### WORK TO DO:
Rewrite every line of the records, substituting "Power Wheelchairs" for "Mobility Scooters" and leaving all other text unchanged. Omit the pictures from your output.

Word and item position data
________________________________________
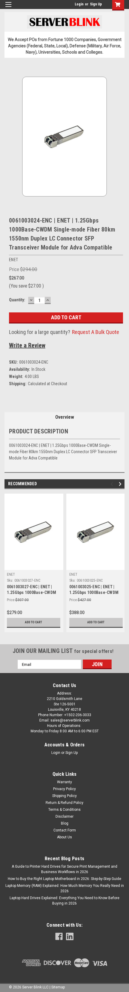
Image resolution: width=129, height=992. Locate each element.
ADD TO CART (33, 622)
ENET (11, 574)
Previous (112, 484)
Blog (64, 823)
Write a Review (27, 345)
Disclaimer (65, 816)
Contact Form (64, 830)
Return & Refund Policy (64, 803)
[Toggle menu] (8, 8)
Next (121, 484)
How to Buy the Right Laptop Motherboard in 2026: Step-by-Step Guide (64, 879)
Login (79, 4)
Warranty (64, 782)
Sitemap (58, 987)
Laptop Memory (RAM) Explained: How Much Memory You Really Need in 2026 (64, 888)
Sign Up (96, 4)
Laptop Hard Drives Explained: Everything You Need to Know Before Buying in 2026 (64, 900)
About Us (64, 837)
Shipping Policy (64, 796)
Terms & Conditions (64, 809)
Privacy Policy (64, 789)
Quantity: (17, 299)
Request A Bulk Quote (95, 332)
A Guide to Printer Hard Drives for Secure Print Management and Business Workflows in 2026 (64, 869)
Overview (64, 417)
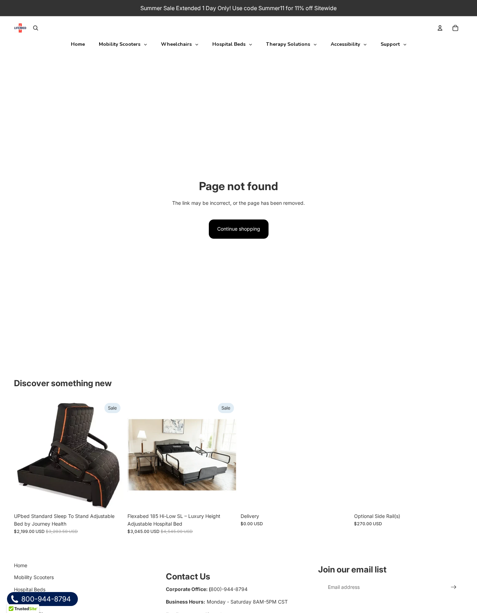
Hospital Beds (29, 589)
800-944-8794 (45, 599)
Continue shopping (238, 229)
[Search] (35, 28)
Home (20, 565)
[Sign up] (453, 587)
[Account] (440, 28)
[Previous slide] (24, 454)
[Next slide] (112, 454)
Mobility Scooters (34, 577)
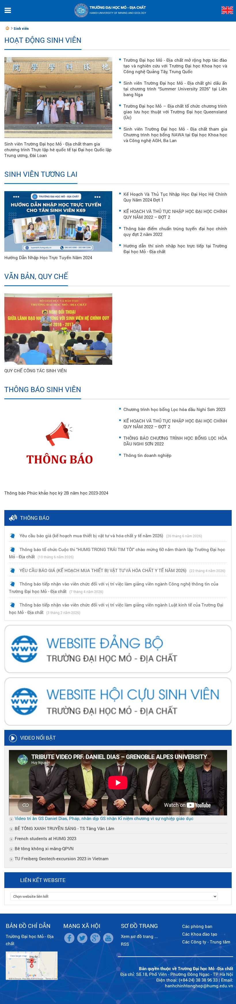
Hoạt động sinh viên (42, 40)
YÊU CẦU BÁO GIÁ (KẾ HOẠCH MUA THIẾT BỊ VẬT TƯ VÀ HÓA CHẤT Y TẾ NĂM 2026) (103, 570)
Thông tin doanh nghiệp (147, 455)
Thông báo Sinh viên (42, 389)
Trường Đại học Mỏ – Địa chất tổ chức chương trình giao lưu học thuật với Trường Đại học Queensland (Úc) (175, 111)
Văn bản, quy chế (36, 276)
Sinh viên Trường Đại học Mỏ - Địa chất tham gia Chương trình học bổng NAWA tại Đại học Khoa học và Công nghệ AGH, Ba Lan (175, 134)
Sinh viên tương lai (40, 174)
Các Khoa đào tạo (199, 934)
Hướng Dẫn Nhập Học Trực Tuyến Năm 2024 (48, 257)
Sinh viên (21, 28)
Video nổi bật (38, 737)
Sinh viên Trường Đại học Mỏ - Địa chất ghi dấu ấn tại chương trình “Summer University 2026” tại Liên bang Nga (175, 88)
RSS (125, 944)
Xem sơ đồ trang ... (139, 936)
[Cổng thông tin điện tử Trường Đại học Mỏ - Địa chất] (7, 28)
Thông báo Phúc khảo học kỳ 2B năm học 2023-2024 (56, 493)
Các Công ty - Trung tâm (206, 942)
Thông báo (34, 517)
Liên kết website (43, 880)
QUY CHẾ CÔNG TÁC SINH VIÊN (35, 370)
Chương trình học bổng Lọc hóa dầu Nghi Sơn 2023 (174, 409)
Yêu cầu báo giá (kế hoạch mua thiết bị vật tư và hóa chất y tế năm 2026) (91, 535)
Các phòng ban (197, 926)
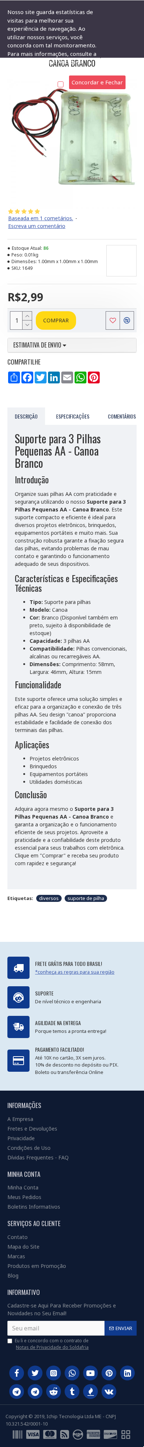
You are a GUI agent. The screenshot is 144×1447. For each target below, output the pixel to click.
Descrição (26, 416)
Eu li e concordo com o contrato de (52, 1343)
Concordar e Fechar (97, 82)
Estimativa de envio (38, 345)
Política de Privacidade (36, 70)
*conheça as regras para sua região (74, 971)
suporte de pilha (86, 898)
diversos (49, 898)
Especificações (72, 416)
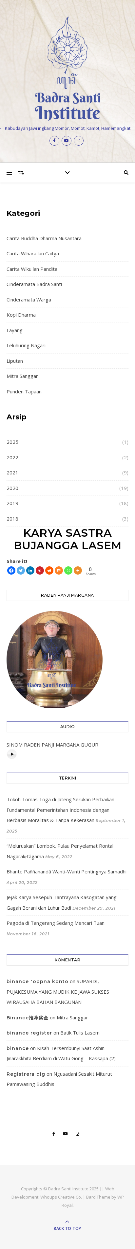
________________________________________
### FINAL RESULT:
Image resolution: width=129, height=992. Locate each element.
ADD TO CART (33, 622)
ENET (11, 574)
Previous (112, 484)
Blog (64, 823)
Write a Review (27, 345)
Disclaimer (65, 816)
Contact Form (64, 830)
Return & Refund Policy (64, 803)
[Toggle menu] (8, 8)
Next (121, 484)
How to Buy the Right Laptop Motherboard in 2026: Step-by-Step Guide (64, 879)
Login (79, 4)
Warranty (64, 782)
Sitemap (58, 987)
Laptop Memory (RAM) Explained: How Much Memory You Really Need in 2026 (64, 888)
Sign Up (96, 4)
Laptop Hard Drives Explained: Everything You Need to Know Before Buying in 2026 (64, 900)
About Us (64, 837)
Shipping Policy (64, 796)
Terms & Conditions (64, 809)
Privacy Policy (64, 789)
Quantity: (17, 299)
Request A Bulk Quote (95, 332)
A Guide to Printer Hard Drives for Secure Print Management and Business Workflows in 2026 (64, 869)
Overview (64, 417)
Hospital Beds (29, 589)
800-944-8794 (45, 599)
Continue shopping (238, 229)
[Search] (35, 28)
Home (20, 565)
[Sign up] (453, 587)
[Account] (440, 28)
[Previous slide] (24, 454)
[Next slide] (112, 454)
Power Wheelchairs (34, 577)
Hoạt động sinh viên (42, 40)
YÊU CẦU BÁO GIÁ (KẾ HOẠCH MUA THIẾT BỊ VẬT TƯ VÀ HÓA CHẤT Y TẾ NĂM 2026) (103, 570)
Thông tin doanh nghiệp (147, 455)
Thông báo Sinh viên (42, 389)
Trường Đại học Mỏ – Địa chất tổ chức chương trình giao lưu học thuật với Trường Đại học Queensland (Úc) (175, 111)
Văn bản, quy chế (36, 276)
Sinh viên Trường Đại học Mỏ - Địa chất tham gia Chương trình học bổng NAWA tại Đại học Khoa học và Công nghệ AGH, Ba Lan (175, 134)
Sinh viên tương lai (40, 174)
Các Khoa đào tạo (199, 934)
Hướng Dẫn Nhập Học Trực Tuyến Năm 2024 (48, 257)
Sinh viên (21, 28)
Video nổi bật (38, 737)
Sinh viên Trường Đại học Mỏ - Địa chất ghi dấu ấn tại chương trình “Summer University 2026” tại Liên bang Nga (175, 88)
RSS (125, 944)
Xem sơ đồ trang ... (139, 936)
[Cổng thông tin điện tử Trường Đại học Mỏ - Địa chất] (7, 28)
Thông báo Phúc khảo học kỳ 2B năm học 2023-2024 (56, 493)
Các Công ty - Trung tâm (206, 942)
Thông báo (34, 517)
Liên kết website (43, 880)
QUY CHẾ CÔNG TÁC SINH VIÊN (35, 370)
Chương trình học bổng Lọc hóa dầu Nghi Sơn 2023 (174, 409)
Yêu cầu báo giá (kế hoạch mua thiết bị vật tư và hóa chất y tế năm 2026) (91, 535)
Các phòng ban (197, 926)
You are a GUI agent. The screenshot is 144×1447. For each target below, output the pixel to click.
Descrição (26, 416)
Eu li e concordo com o contrato de (52, 1343)
Concordar e Fechar (97, 82)
Estimativa de envio (38, 345)
Política de Privacidade (36, 70)
*conheça as regras para sua região (74, 971)
suporte de pilha (86, 898)
diversos (49, 898)
Especificações (72, 416)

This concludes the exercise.